> [EXTRAIT SOURCE]:
------------------------

Amours de Taneko (Les)
Taneko est une jeune fille vierge qui découvre sa sexualité. Elle commence par se coucher, puis par se toucher, puis des hommes vont la pénétrer, elle se lance alors dans des désirs et des plaisirs sado-masochistes. Autour d’elle, il y a d’autres femmes, plus mûres, plus adultes, qui se découvrent de nouvelles façons d’aimer, qui partagent le sexe à plusieurs. Certaines sont perdues. Leurs amants sont perdus. Shinichi lui-même s’égare et nous ouvre les portes de ses fantasmes.
C’est donc à travers leurs fantasmes et leur pratique d’une sexualité libre de tous tabous qu’évoluent les personnages de Shinichi Abe. Lui-même se met en scène dans ces ébats pornographiques. Le but n’étant pas de faire dans le trash, ni dans le film Hot. Il y a là une véritable réflexion sur ses désirs pulsionnels que possède cet artiste, schizophrène de surcroît. Par moment, le récit pourra vous paraître déroutant. Shinichi écrit et dessine dans la spontanéité. Il ne cherche pas la trame romancée d’un récit érotique. Il se livre tel qu’il est, tout comme Schiele dans ses toiles. Je vous invite à voir son manga comme un recueil de mini-histoires. Inutile de chercher des liens, même s’il en existe par moments. La continuité n’a pas de sens non plus. L’important est de ressentir à la fois l’excitation et le vertige qui motivent Shinichi dans son dessin. Ne se contentant pas de la réalité, il part dans ses délires, il projette ses allégories sur le sexe et sur ces relations bestiales qu’ont les hommes et les femmes entre eux. Parfois, vous serez choqués, vous serez maltraités dans votre lecture. Personnellement, j’étais dérangé à la vision de certaines planches. Mais c’est normal. Je suis là face à un manga d’avant-garde. « Les amours de Taneko » sont le témoignage en images d’un Japon que nous connaissons peu, un Japon des années 1970 dicté par sa fierté masculine et sa rigidité, un Japon où le sexe est exclu des conversations.

------------------------

> [DONNÉES FOURNIES]:
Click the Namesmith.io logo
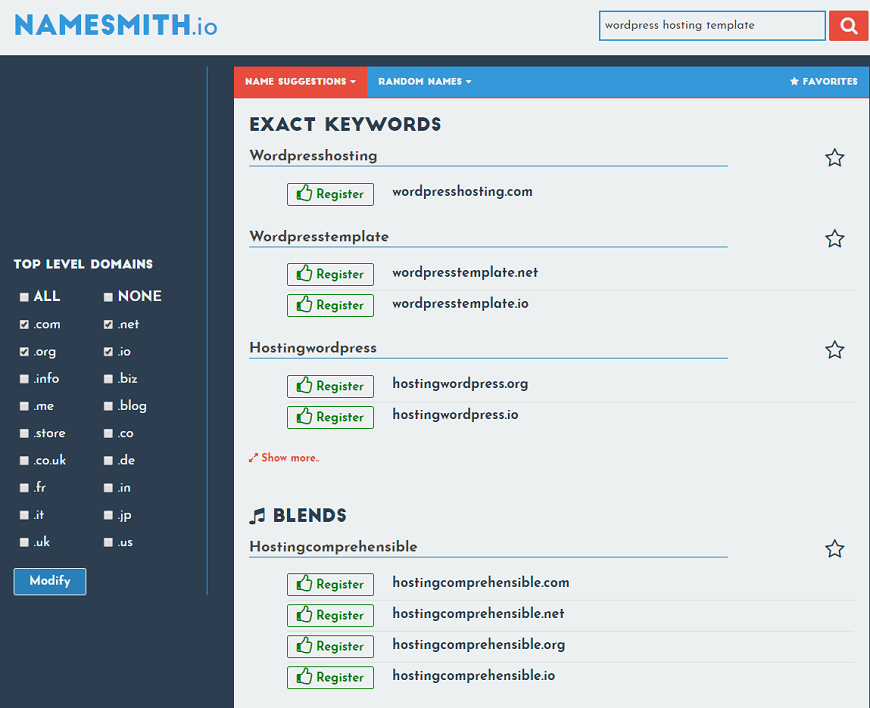This screenshot has width=870, height=708. pos(115,26)
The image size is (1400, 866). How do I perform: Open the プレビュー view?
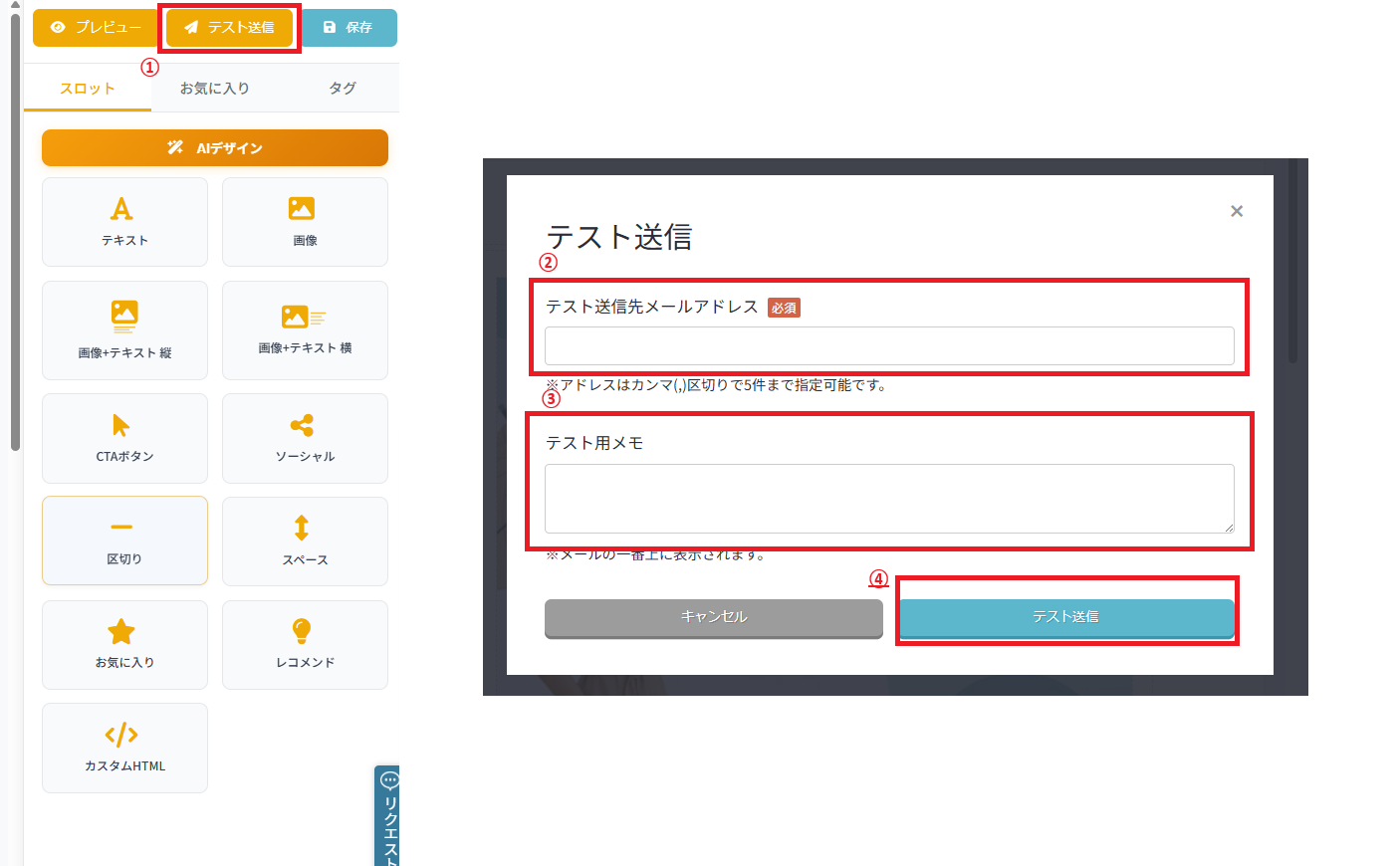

------------------------

> [CONSIGNE]: Recopiez le passage du texte sur le manga « Les amours de Taneko » qui va de « Taneko est une » jusqu'à « de ses fantasmes. » inclus, en substituant « compagnons » à « amants ».

> [RÉPONSE COMPLÈTE]:
Taneko est une jeune fille vierge qui découvre sa sexualité. Elle commence par se coucher, puis par se toucher, puis des hommes vont la pénétrer, elle se lance alors dans des désirs et des plaisirs sado-masochistes. Autour d’elle, il y a d’autres femmes, plus mûres, plus adultes, qui se découvrent de nouvelles façons d’aimer, qui partagent le sexe à plusieurs. Certaines sont perdues. Leurs compagnons sont perdus. Shinichi lui-même s’égare et nous ouvre les portes de ses fantasmes.